DOCUMENT SEGMENT:
· · · · · · ·
Updated on Oct 22,2024

 WIRE ROD FUTURES RULES OF THE SHANGHAI FUTURES EXCHANGE

CHAPTER 1 GENERAL PROVISIONS

Article 1 These Wire Rod Futures Rules are made in accordance with the General Exchange Rules of the Shanghai Futures Exchange, the SHFE Wire Rod Futures Contract Specifications, and the relevant business rules to regulate business related to wire rod futures at the Shanghai Futures Exchange (the “Exchange”).

Article 2 These Wire Rod Futures Rules shall be observed by the Exchange, Members, Clients, Delivery Storage Facilities, Designated Inspection Agencies, Futures Margin Depository Institutions, and other participants of the futures market.

CHAPTER 2 TRADING

Article 3 Contract size for wire rod futures is ten (10) metric tons per lot.

Article 4 Price quotation of a wire rod futures contract is Yuan (RMB)/metric ton.

Article 5 Minimum price fluctuation of a wire rod futures contract is one (1) Yuan/metric ton.

Article 6 Listed contracts of wire rod futures cover the most recent twelve (12) months.

Article 7 Trading hours of a wire rod futures contract are 9:00 a.m. to 11:30 a.m., 1:30 p.m. to 3:00 p.m., and other hours specified by the Exchange.

Article 8 The last trading day of a wire rod futures contract is the 15th day of the contract month. The last trading day will be postponed accordingly if it is a legal holiday in China, and will be subject to separate adjustment and announcement by the Exchange if it falls in the Spring Festival month or any other month specially designated by the Exchange.

Article 9 Contract symbol of wire rod futures is WR.

Article 10 For the hedging and arbitrage quotas of a wire rod futures contract, regular months extend from the day of listing to the last trading day of the second month before the delivery month, while nearby delivery months cover the month before the delivery month and the delivery month.

Article 11 An application for a regular month hedging quota of a wire rod futures contract shall be submitted by the last trading day of the second month before the delivery month of the contract. Late applications will not be accepted by the Exchange.
· · · · · · ·
RECORDS FOR THE EXERCISE:
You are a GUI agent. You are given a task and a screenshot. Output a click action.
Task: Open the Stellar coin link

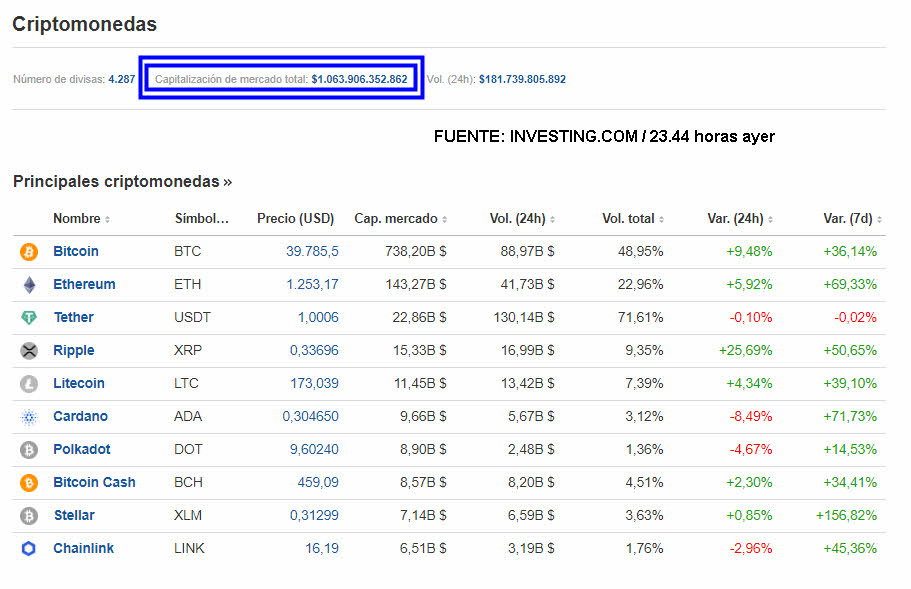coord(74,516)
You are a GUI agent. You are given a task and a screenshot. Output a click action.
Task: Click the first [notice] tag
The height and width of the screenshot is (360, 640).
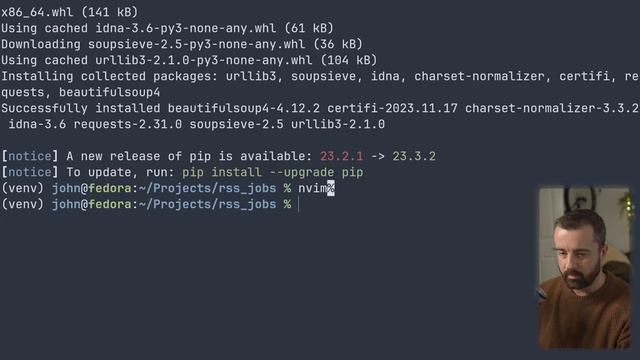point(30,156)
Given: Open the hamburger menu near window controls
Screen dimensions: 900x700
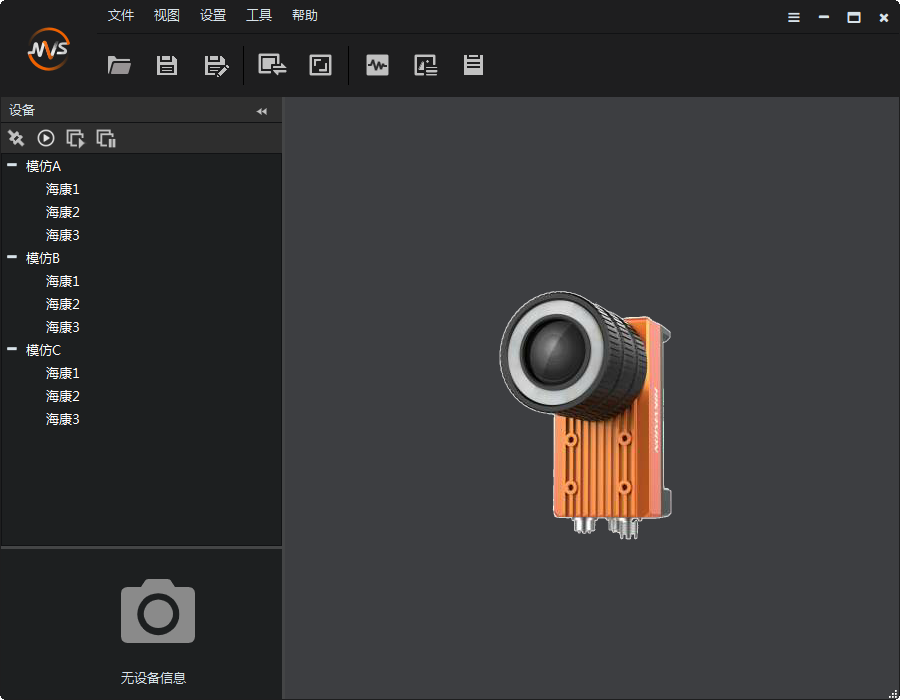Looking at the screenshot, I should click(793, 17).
· · · · · · ·
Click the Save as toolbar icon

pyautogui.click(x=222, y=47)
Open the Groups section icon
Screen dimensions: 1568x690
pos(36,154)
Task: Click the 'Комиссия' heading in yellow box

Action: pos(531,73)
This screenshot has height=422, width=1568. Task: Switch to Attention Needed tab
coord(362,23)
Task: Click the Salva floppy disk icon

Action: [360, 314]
· · · · · · ·
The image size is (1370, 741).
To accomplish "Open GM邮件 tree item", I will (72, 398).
· · · · · · ·
BRIEF 1: In the records, replace "hamburger menu" with "main menu" in the stretch from the line containing "Given: Open the" through the line containing "Looking at the", leaving everything else unchanged. Omit the pictures from your answer.
BRIEF 2: Resume the wire rod futures rules from the point where they stop.

FINAL ANSWER 1:
Given: Open the main menu near window controls
Screen dimensions: 900x700
Looking at the screenshot, I should click(793, 17).

FINAL ANSWER 2:
An application for a nearby delivery month hedging quota of a wire rod futures contract shall be submitted between the first trading day of the third month before the delivery month of the contract and the last trading day of the month before the delivery month. Late applications will not be accepted by the Exchange. An application for a nearby delivery month arbitrage quota of a wire rod futures contract shall be submitted between the first trading day of the second month before the delivery month of the contract and the last trading day of the month before the delivery month. Late applications will not be accepted by the Exchange.

Article 12 Hedging quota of a wire rod futures contract shall no longer be used in a revolving manner starting from the first trading day of the delivery month.

CHAPTER 3 DELIVERY

SECTION 1 GENERAL PROVISIONS

Article 13 A wire rod futures contract may be physically delivered through an Exchange of Futures for Physicals (“EFP”), a delivery warehouse, or a delivery factory.

Wire rod futures adopt duty-paid delivery.

Article 14 Grade and quality specifications are provided in the SHFE Wire Rod Futures Contract Specifications.

Article 15 Quality specifications

The deliverable wire rods shall be registered commodities from a manufacturer registered with the Exchange. The shape, dimension, weight, and tolerance of deliverable wire rods shall conform to the specifications of National Standard GB 1499.1-2024: Steel for Reinforced Concrete, Part 1: Hot-Rolled Plain Bars.

Article 16 Packaging

Wire rods shall be delivered in coils and their packaging, mark, and certificate of quality shall conform to the specifications of National Standard GB 1499.1-2024: Steel for Reinforced Concrete, Part 1: Hot-Rolled Plain Bars.

Wire rods underlying each standard warrant shall consist of commodity of the same manufacturer, grade (designation), registered trademark, and nominal diameter, and have their dates of production variance spanning no more than ten (10) consecutive days. The earliest of such dates shall be taken as the date of production on the standard warrant.

Article 17 Required documentation for deliverable commodities

The certificate of quality issued by the registered manufacturer shall be provided.

Article 18 Tolerance and pound difference

The deliverable wire rods shall be measured by actual weight. Difference between standard warrant weight and actual delivery weight shall not exceed plus or minus three percent (±3%). Pound difference shall not exceed plus or minus three-tenths of one percent (±0.3%).

Article 19 Delivery unit of a wire rod futures contract is three hundred (300) metric tons.

Article 20 Delivery period of a wire rod futures contract is the two (2) consecutive business days immediately following the last trading day of the contract.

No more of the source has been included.